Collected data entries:
┄┄┄┄┄┄┄┄┄┄
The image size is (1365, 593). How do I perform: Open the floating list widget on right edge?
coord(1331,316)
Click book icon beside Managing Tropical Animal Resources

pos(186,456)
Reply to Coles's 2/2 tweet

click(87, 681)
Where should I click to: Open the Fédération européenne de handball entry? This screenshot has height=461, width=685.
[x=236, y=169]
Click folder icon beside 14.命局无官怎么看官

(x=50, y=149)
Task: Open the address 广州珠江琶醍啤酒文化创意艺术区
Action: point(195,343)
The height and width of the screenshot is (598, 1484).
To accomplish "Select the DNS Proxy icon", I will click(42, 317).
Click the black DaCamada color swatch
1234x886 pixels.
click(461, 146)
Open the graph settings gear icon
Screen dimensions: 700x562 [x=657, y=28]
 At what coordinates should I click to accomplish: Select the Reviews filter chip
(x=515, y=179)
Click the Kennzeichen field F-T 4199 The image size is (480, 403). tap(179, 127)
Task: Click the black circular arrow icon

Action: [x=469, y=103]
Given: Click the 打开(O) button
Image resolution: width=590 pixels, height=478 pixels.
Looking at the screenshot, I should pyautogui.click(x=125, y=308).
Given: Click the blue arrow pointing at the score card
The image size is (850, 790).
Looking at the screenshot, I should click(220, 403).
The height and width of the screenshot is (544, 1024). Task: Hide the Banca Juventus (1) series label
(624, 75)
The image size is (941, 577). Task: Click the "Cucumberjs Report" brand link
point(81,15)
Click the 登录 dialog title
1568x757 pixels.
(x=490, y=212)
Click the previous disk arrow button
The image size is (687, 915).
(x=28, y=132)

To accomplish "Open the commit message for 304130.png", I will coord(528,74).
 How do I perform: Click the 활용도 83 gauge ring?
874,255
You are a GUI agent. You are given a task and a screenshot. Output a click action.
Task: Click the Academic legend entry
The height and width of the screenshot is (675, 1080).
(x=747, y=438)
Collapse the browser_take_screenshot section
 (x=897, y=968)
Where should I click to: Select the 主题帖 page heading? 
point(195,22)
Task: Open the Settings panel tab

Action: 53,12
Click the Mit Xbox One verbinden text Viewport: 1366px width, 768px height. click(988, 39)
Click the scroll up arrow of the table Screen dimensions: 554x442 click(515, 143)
┄┄┄┄┄┄┄┄┄┄
◆ Task requirements: A verbatim copy of the records above should be returned.

◆ Answer:
The image size is (1365, 593). How do I perform: Open the floating list widget on right edge?
coord(1331,316)
Click book icon beside Managing Tropical Animal Resources

pos(186,456)
Reply to Coles's 2/2 tweet

click(87, 681)
Where should I click to: Open the Fédération européenne de handball entry? This screenshot has height=461, width=685.
[x=236, y=169]
Click folder icon beside 14.命局无官怎么看官

(x=50, y=149)
Task: Open the address 广州珠江琶醍啤酒文化创意艺术区
Action: point(195,343)
The height and width of the screenshot is (598, 1484).
To accomplish "Select the DNS Proxy icon", I will click(42, 317).
Click the black DaCamada color swatch
1234x886 pixels.
click(461, 146)
Open the graph settings gear icon
Screen dimensions: 700x562 [x=657, y=28]
 At what coordinates should I click to accomplish: Select the Reviews filter chip
(x=515, y=179)
Click the Kennzeichen field F-T 4199 The image size is (480, 403). tap(179, 127)
Task: Click the black circular arrow icon

Action: [x=469, y=103]
Given: Click the 打开(O) button
Image resolution: width=590 pixels, height=478 pixels.
Looking at the screenshot, I should pyautogui.click(x=125, y=308).
Given: Click the blue arrow pointing at the score card
The image size is (850, 790).
Looking at the screenshot, I should click(220, 403).
The height and width of the screenshot is (544, 1024). Task: Hide the Banca Juventus (1) series label
(624, 75)
The image size is (941, 577). Task: Click the "Cucumberjs Report" brand link
point(81,15)
Click the 登录 dialog title
1568x757 pixels.
(x=490, y=212)
Click the previous disk arrow button
The image size is (687, 915).
(x=28, y=132)

To accomplish "Open the commit message for 304130.png", I will coord(528,74).
 How do I perform: Click the 활용도 83 gauge ring?
874,255
You are a GUI agent. You are given a task and a screenshot. Output a click action.
Task: Click the Academic legend entry
The height and width of the screenshot is (675, 1080).
(x=747, y=438)
Collapse the browser_take_screenshot section
 (x=897, y=968)
Where should I click to: Select the 主题帖 page heading? 
point(195,22)
Task: Open the Settings panel tab

Action: 53,12
Click the Mit Xbox One verbinden text Viewport: 1366px width, 768px height. click(988, 39)
Click the scroll up arrow of the table Screen dimensions: 554x442 click(515, 143)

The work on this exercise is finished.